Scoop’s Pacquiao vs. Clottey Analysis
History is going to be made in boxing this weekend as a world title fight will be staged in the grand new Dallas Cowboys Stadium, perhaps now the premier sporting stage on earth. Only an extraordinary superstar boxing champion could adequately fill such a bill and owner Jerry Jones knew just the man for the task. “Manny Pacquiao is boxing’s number one pound-for-pound attraction and the world champion,” says Jones. “I have wanted to bring a major event to north Texas for many years, so why not bring the biggest and the best? Manny defending his title against Joshua Clottey is not just a great fight, it is The Event. And it is one we can showcase to the fullest in Cowboys Stadium. We’re going to promote this like it was the Super Bowl.”
At age 31, coming off awe-inspiring stoppage wins over Hatton, Cotto and De La Hoya, Pacquiao is presumably at the pinnacle of his prime. The Filipino Destroyer’s electrifying style of speed, power and creativity have so frightened Floyd Mayweather that the normally boisterous American is insisting a refusal to compete against Pacquiao now or in the immediate future.
So what does Pacquiao do? He takes on the no less formidable welterweight Joshua Clottey. Clottey is actually more established than Mayweather at 147 pounds based on his fine showings against Zab Judah, Antonio Margarito and Miguel Cotto. Clottey was very competitive in losing close decisions to Margarito and Cotto, two dangerous former welterweight champions that Mayweather refused (or avoided) to step in a ring with.

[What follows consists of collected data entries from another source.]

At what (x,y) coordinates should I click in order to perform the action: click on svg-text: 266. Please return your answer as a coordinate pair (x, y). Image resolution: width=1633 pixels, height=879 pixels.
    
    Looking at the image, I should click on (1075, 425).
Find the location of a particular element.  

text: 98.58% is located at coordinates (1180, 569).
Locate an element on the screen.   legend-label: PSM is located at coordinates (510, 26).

Clottey is a superbly skilled gladiator with phenomenal stamina, offensive and defensive techniques, fighting spirit and determination, and ring intelligence. “The Grand Master” from Accra, Ghana can hold his own with the best of the best but so far in his career he has come up short from winning the big ones. Shane Mosley terms it simply as “Clottey is not a finisher.” At age 32, Clottey has plenty of experience and must know he will need to raise his intensity to a new level on Saturday night to defeat Pacquiao. The same Joshua Clottey that we saw against Cotto at Madison Square Garden and against Judah in Las Vegas will not get the job done here.
Throughout history there have been many excellent fighters like Clottey who just could not quite get to the top of the mountain. Some that come to mind are Andrew Golota, Harold Johnson, Jerry Quarry, John Mugabi, Ike Ibeabuchi, among others. But then there are others like veterans Jersey Joe Walcott and Marvin Hagler who overcome earlier blown opportunities to finally achieve the career-defining victory in style.

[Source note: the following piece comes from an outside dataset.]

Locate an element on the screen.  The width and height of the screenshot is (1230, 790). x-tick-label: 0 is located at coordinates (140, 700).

Clottey is the kind of quality, experienced fighter who is that close to stepping over the precipice to greatness. It would not be a shocker if Clottey were to put it all together and outbox and dominate the naturally smaller man in Pacquiao while blocking and absorbing Pac’s blindingly lethal combinations. It all depends on who wants this victory more, who hungers and needs it more. At this point in time, you have to favor Pacquiao based on his past performances and another immeasurable factor – the magical inspiration and motivation he receives from the millions of Filipinos around the world.
The general consensus pick of course is Pacquiao to win here by decision or late stoppage. But Clottey is formidable enough to make it not only a competitive and exciting battle but also potentially one that could bring sadness to an entire Asian island Republic of the Pacific Ocean.